Sudah rahasia umum bahwa banyak masyarakat Indonesia, baik komunitas akademik maupun non-akademik, elite maupun non-elite, membuat dikotomi antara budaya Barat dan budaya Timur.
Kata ”Barat” mengacu pada negara-negara di Amerika Utara (AS dan Kanada), Eropa Barat, atau Australia dan Selandia Baru. Singkatnya, budaya Barat mengacu pada ”budaya bule”. Sementara ”Timur” merujuk pada kawasan Asia, termasuk Asia Timur dan Asia Tenggara (termasuk Indonesia tentunya). Budaya Barat biasanya dicirikan berwatak intelektualis, individualis, selfish, kapitalis, liberalis, sekularis, ateis, berorientasi profit, dan sebagainya. Sementara budaya Timur digambarkan berwatak nyaris berlawanan dengan budaya Barat, yakni spiritualis, teis, agamais, kolektivis, dan sebagainya.

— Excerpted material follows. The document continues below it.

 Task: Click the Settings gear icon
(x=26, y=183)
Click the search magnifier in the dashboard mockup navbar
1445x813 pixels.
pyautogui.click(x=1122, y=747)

Selanjutnya, budaya Barat kerap diberi label atau stigma negatif. Misalnya, tidak mengenal sopan-santun, biadab, gemar berperang dan melakukan tindakan kekerasan, berperilaku seks bebas, minim solidaritas sosial, tak peduli tradisi lokal, dan sebagainya. Sementara budaya Timur sering dilabeli dengan hal-hal positif, seperti ramah, sopan, santun, penuh perdamaian, tidak suka kekerasan, gemar menolong sesama, peduli tradisi lokal, dan sebagainya.
Sebagai orang Timur yang pernah lama tinggal di Barat, saya menilai segregasi hitam putih budaya Timur-Barat itu hanya ada di alam imajinasi.
Mitos belaka
Pada praktiknya, dikotomi tersebut hanyalah mitos belaka. Sebagai orang Timur yang pernah lama tinggal di Barat, saya menilai segregasi hitam putih budaya Timur-Barat itu hanya ada di alam imajinasi. Tidak ada di dunia nyata atau hanya benar sebagian. Narasi tentang budaya Barat yang serba buruk dan negatif atau budaya Timur yang serba baik dan positif sama sekali tidak valid.
Faktanya, baik-buruk atau positif-negatif ada di dunia Barat maupun Timur. Sejumlah karakteristik dan stigma yang selama ini dialamatkan ke budaya Barat juga ada di budaya Timur. Begitu pula sebaliknya. Sejumlah label dan karakteristik yang selama ini disematkan ke budaya Timur juga ada di Barat.
Misalnya, Barat bukan hanya rumah bagi kaum intelektualis, tetapi juga kelompok spiritualis. Ada banyak individu dan kelompok spiritual di negara-negara Barat, termasuk ordo-ordo Sufi, komunitas yogi, kaum spiritualis Buddhis, pengikut gerakan New Age, masyarakat teosofi, dan sebagainya. Sebaliknya, Timur bukan hanya rumah bagi kelompok spiritualis dan mistikus, tapi juga aneka ragam kelompok intelektual-ilmuwan.
Baca juga Arab, Israel dan Yahudi
Jadi, dikotomi ”intelektualitas Barat” versus ”spiritualitas Timur”, misalnya, tidak lagi relevan. Bahkan, kini negara-negara seperti China, Taiwan, Jepang, dan Korsel sedang gencar membangun berbagai pusat pendidikan, teknologi, dan universitas kelas dunia yang akan menjadi kiblat peradaban intelektual dan teknologi di masa depan. Hasilnya, kini banyak universitas di Asia yang masuk jajaran kampus top dunia dan berpotensi menggeser dominasi Barat.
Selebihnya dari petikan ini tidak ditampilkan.